AIbyExamples
Chapter 3

Machine Learning Basics

The core vocabulary of ML: features, labels, training, and the difference between supervised and unsupervised learning — with runnable examples.

11 min read

Machine learning is the practice of teaching computers to find patterns in data. Rather than programming the answer, you give the algorithm many examples and let it infer the rule. The learned rule is called a model.

Key vocabulary

  • Feature — an input variable (e.g. the size of a house).
  • Label (or target) — the answer we want to predict (e.g. the price).
  • Training — the process of adjusting the model to fit the data.
  • Inference — using the trained model to predict on new data.
  • Generalization — how well the model performs on data it has never seen.

Supervised learning

In supervised learning, every training example comes with the correct answer (a label). The model learns to map inputs to outputs. Two common tasks are regression (predict a number) and classification (predict a category).

python
from sklearn.linear_model import LinearRegression
import numpy as np

# Feature: house size (m2). Label: price (in thousands).
X = np.array([[50], [70], [90], [110], [130]])
y = np.array([150, 210, 270, 330, 390])

model = LinearRegression()
model.fit(X, y)                 # training

print(model.predict([[100]]))  # -> ~300  (inference)
Linear regression with scikit-learn — predicting house prices.

Regression vs. classification

Predicting a continuous value (price, temperature) is regression. Predicting a discrete category (spam / not-spam, cat / dog) is classification.

Here is a classification example that predicts whether a message is spam based on two simple features:

python
from sklearn.tree import DecisionTreeClassifier

# Features: [num_links, has_word_free]
X = [[3, 1], [0, 0], [5, 1], [1, 0], [4, 1]]
y = ["spam", "ham", "spam", "ham", "spam"]

clf = DecisionTreeClassifier().fit(X, y)
print(clf.predict([[4, 1]]))  # -> ['spam']
A tiny classifier.

Unsupervised learning

In unsupervised learning there are no labels. The algorithm discovers structure on its own — for example grouping similar customers together (clustering) or reducing the number of dimensions in the data.

python
from sklearn.cluster import KMeans
import numpy as np

X = np.array([[1, 2], [1, 4], [10, 2], [10, 4], [1, 3], [10, 3]])
kmeans = KMeans(n_clusters=2, n_init=10).fit(X)

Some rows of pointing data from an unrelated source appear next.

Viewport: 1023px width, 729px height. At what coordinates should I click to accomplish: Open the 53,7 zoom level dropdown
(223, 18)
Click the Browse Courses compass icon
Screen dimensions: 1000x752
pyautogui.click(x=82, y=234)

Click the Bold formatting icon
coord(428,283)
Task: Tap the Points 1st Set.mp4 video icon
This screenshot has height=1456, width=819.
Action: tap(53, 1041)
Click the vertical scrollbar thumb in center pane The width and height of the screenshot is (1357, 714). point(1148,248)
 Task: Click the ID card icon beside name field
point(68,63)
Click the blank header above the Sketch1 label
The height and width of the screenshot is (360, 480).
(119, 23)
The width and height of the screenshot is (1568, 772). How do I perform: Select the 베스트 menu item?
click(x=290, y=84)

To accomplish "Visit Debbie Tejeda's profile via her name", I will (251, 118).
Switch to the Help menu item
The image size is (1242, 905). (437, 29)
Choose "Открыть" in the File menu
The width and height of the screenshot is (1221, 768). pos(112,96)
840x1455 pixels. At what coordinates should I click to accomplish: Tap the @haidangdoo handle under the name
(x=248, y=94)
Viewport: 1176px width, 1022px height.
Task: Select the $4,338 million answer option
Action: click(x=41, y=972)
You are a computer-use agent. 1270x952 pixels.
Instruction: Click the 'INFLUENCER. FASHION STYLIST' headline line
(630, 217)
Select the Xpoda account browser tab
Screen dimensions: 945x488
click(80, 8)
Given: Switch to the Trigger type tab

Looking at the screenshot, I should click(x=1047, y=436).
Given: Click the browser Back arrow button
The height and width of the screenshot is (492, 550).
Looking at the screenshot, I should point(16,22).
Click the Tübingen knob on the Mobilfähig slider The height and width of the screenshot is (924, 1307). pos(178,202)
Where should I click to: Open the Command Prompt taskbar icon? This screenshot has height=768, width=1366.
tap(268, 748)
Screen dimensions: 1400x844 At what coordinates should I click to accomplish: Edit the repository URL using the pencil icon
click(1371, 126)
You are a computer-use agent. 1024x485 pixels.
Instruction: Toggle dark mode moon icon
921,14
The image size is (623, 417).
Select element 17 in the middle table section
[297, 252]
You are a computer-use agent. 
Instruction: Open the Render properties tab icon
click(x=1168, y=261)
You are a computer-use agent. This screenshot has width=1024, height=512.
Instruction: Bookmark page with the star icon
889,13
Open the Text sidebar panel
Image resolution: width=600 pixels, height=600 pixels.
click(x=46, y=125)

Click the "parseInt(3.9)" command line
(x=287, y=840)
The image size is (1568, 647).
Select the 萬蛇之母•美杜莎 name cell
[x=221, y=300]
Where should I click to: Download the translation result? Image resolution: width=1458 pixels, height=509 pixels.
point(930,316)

print(kmeans.labels_)  # e.g. [0 0 1 1 0 1]
K-means clustering groups data without labels.

The train / test split

A model that memorizes its training data but fails on new data is overfitting. To detect this, we always hold back some data for testing:

python
from sklearn.model_selection import train_test_split

X_train, X_test, y_train, y_test = train_test_split(
    X, y, test_size=0.2, random_state=42
)

model.fit(X_train, y_train)
print("accuracy:", model.score(X_test, y_test))
Never evaluate on the data you trained on.

Overfitting is the #1 pitfall

If your model scores 99% on training data but 60% on test data, it memorized instead of learning. More data, simpler models, and regularization all help.

The typical ML workflow

  1. 1Collect and clean the data.
  2. 2Split it into training and test sets.
  3. 3Choose a model and train it on the training set.
  4. 4Evaluate on the test set using a suitable metric.
  5. 5Tune, repeat, and finally deploy the model.